An ear swab examination is a test used to determine the cause of abnormal ear discharge. Bacteria and/or yeast organisms or mites are common findings with ear infections. The result of the examination can help determine drug choice. Culture and sensitivity can also be performed on an ear swab sample to determine which bacteria are causing the infection and the best choice of antibiotic treatment. An ear swab examination is indicated anytime there is ear discharge, signs of inflammation or itchiness of the ears.
There are no real contraindications to performing this test in an animal with ear inflammation, discharge or itchiness.
An ear swab examination reveals the presence of bacteria, fungi and parasites. Determining the underlying cause of ear discharge, pain or itchiness can help determine appropriate treatment.
How Is an Ear Swab Examination Done?
To perform an ear swab examination, a cotton tip applicator is placed within the ear canal. With a gentle movement, some discharge or debris is captured on the swab. This discharge is then smeared on a glass slide, stained and examined under a microscope. Results are usually available within 1 to 2 hours. Sometimes, the sample is submitted to an outside laboratory for evaluation. Some test results may not be available for up to 2 to 4 days.

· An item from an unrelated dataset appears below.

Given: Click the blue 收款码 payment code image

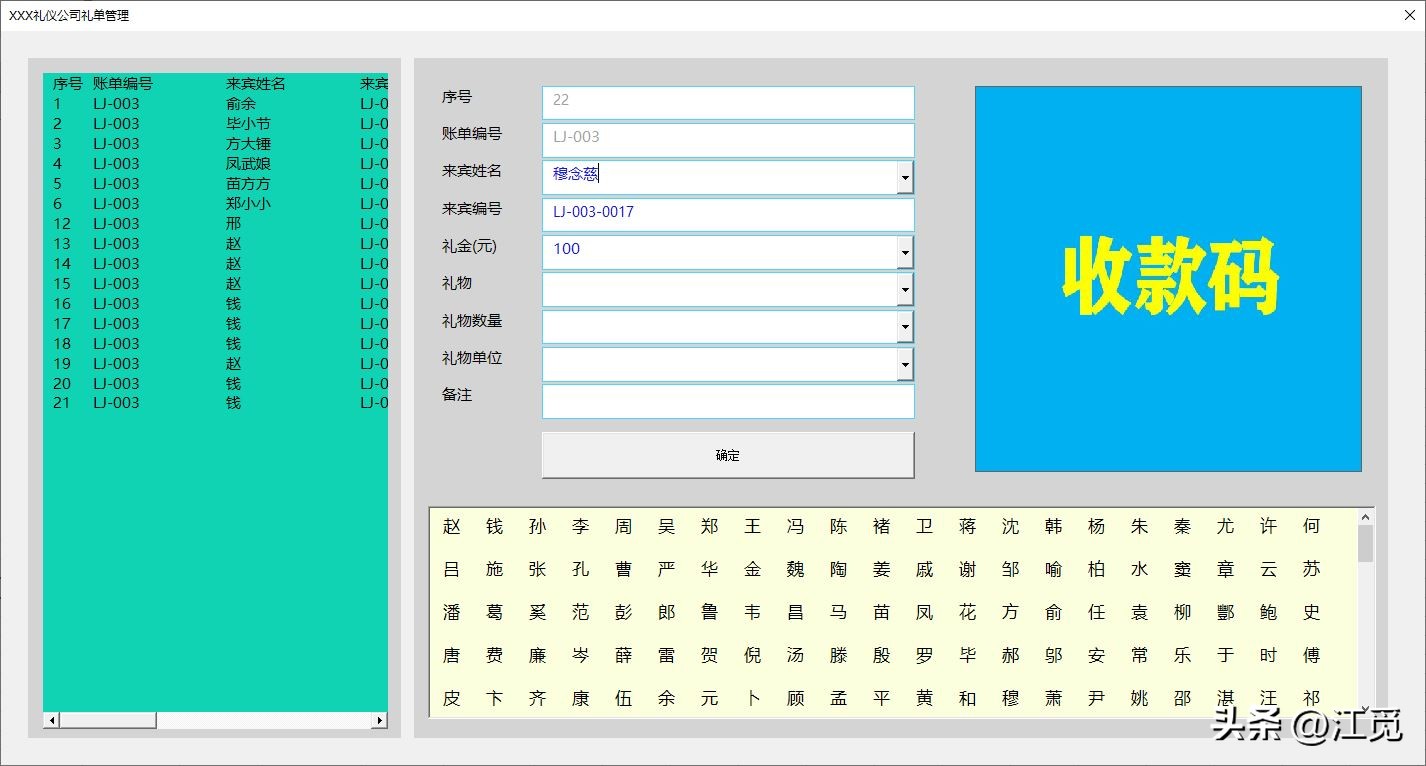Looking at the screenshot, I should click(1167, 278).

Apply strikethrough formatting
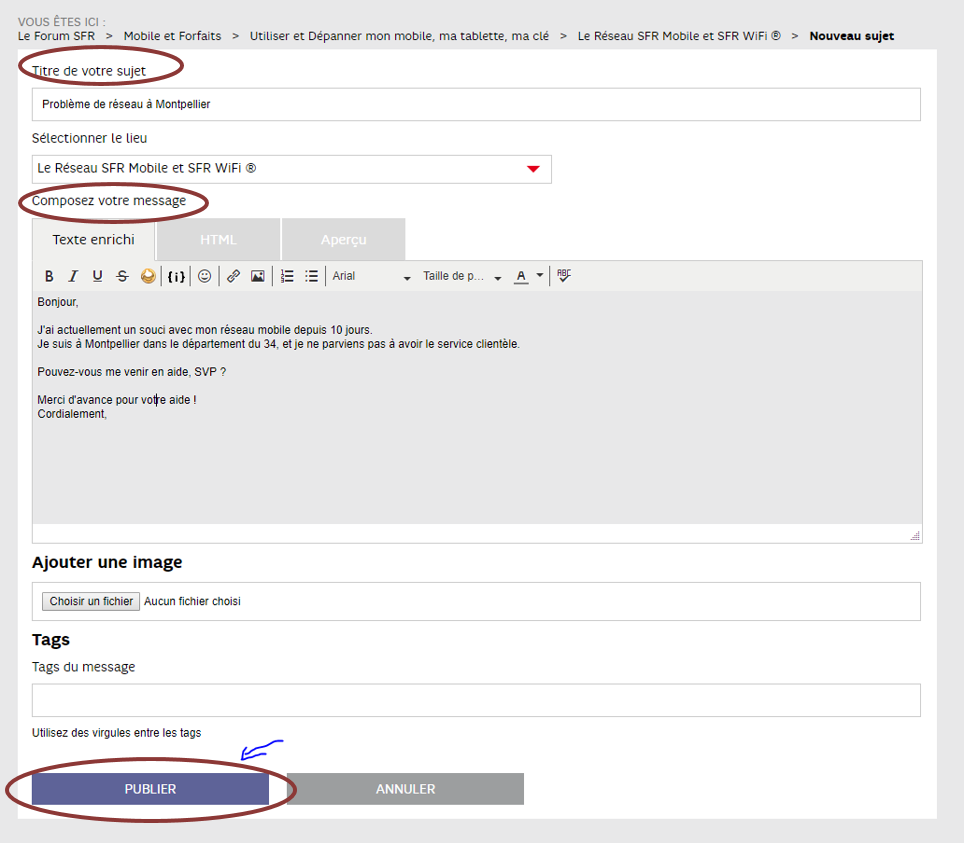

Usually, obtaining an ear swab sample is not painful but can cause some discomfort. For some animals, severe ear disease may be present and placing a swab in the highly inflamed, tender canal can be quite painful.
Neither sedation nor anesthesia is needed in most patients; however, sometimes ear disease is so significant that obtaining an ear swab sample can be quite painful. In these situations, tranquilization or ultra short anesthesia may be needed.